## [SOURCE DATA]
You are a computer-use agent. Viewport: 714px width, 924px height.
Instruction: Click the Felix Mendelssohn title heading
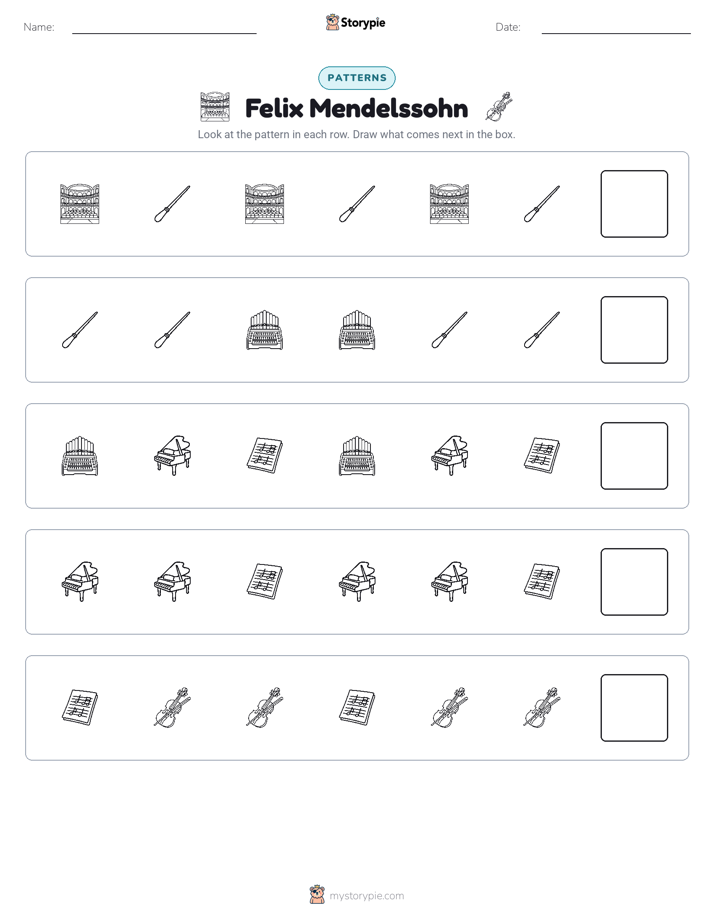click(356, 108)
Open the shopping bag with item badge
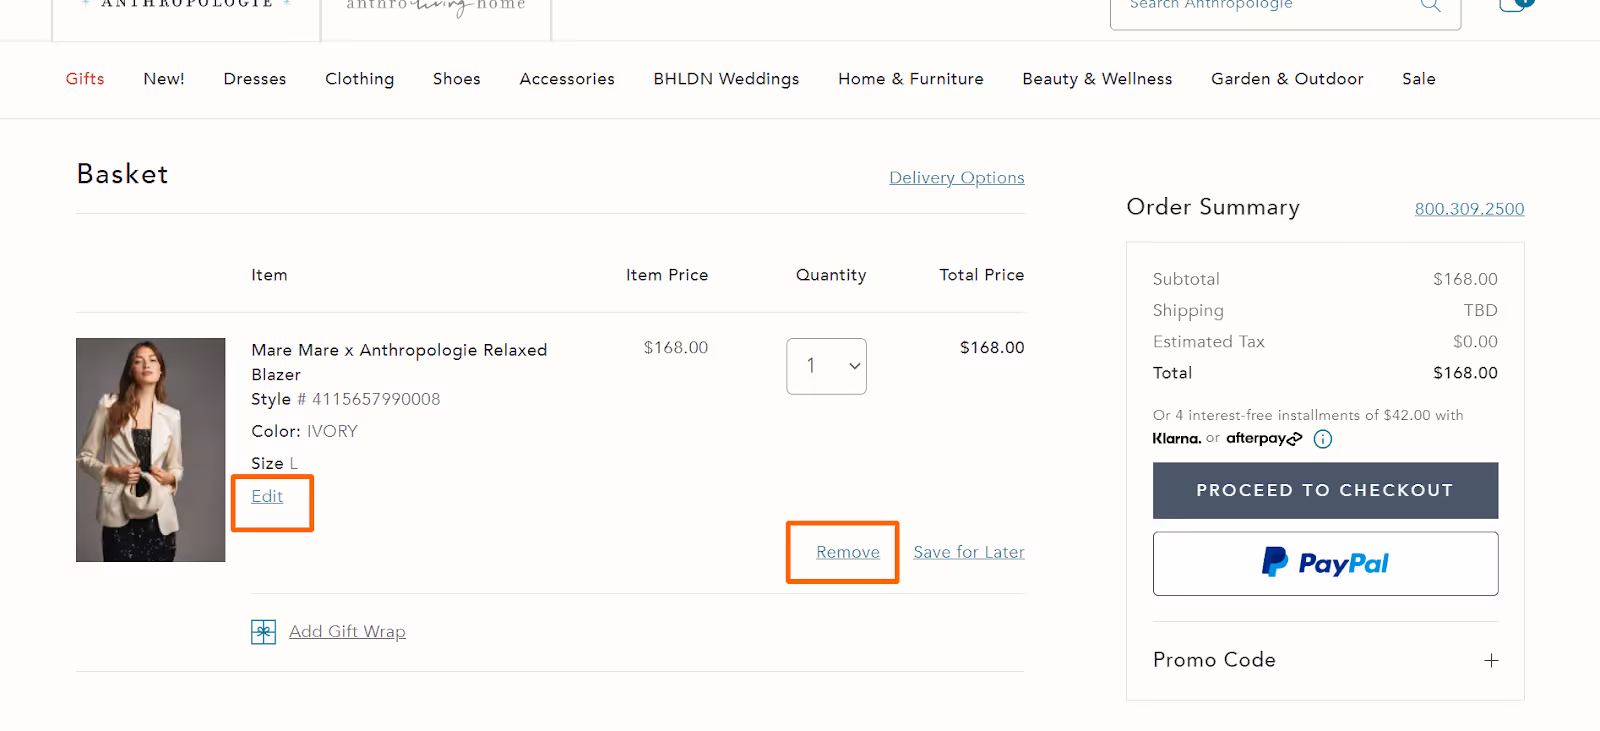This screenshot has height=731, width=1600. click(1515, 6)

## [YOUR ASSIGNMENT]
Reprint every record exactly and skip the pictures.

## [EXERCISE ANSWER]
You are a computer-use agent. Viewport: 714px width, 924px height.
Instruction: Click the Felix Mendelssohn title heading
click(356, 108)
Open the shopping bag with item badge
This screenshot has height=731, width=1600. click(1515, 6)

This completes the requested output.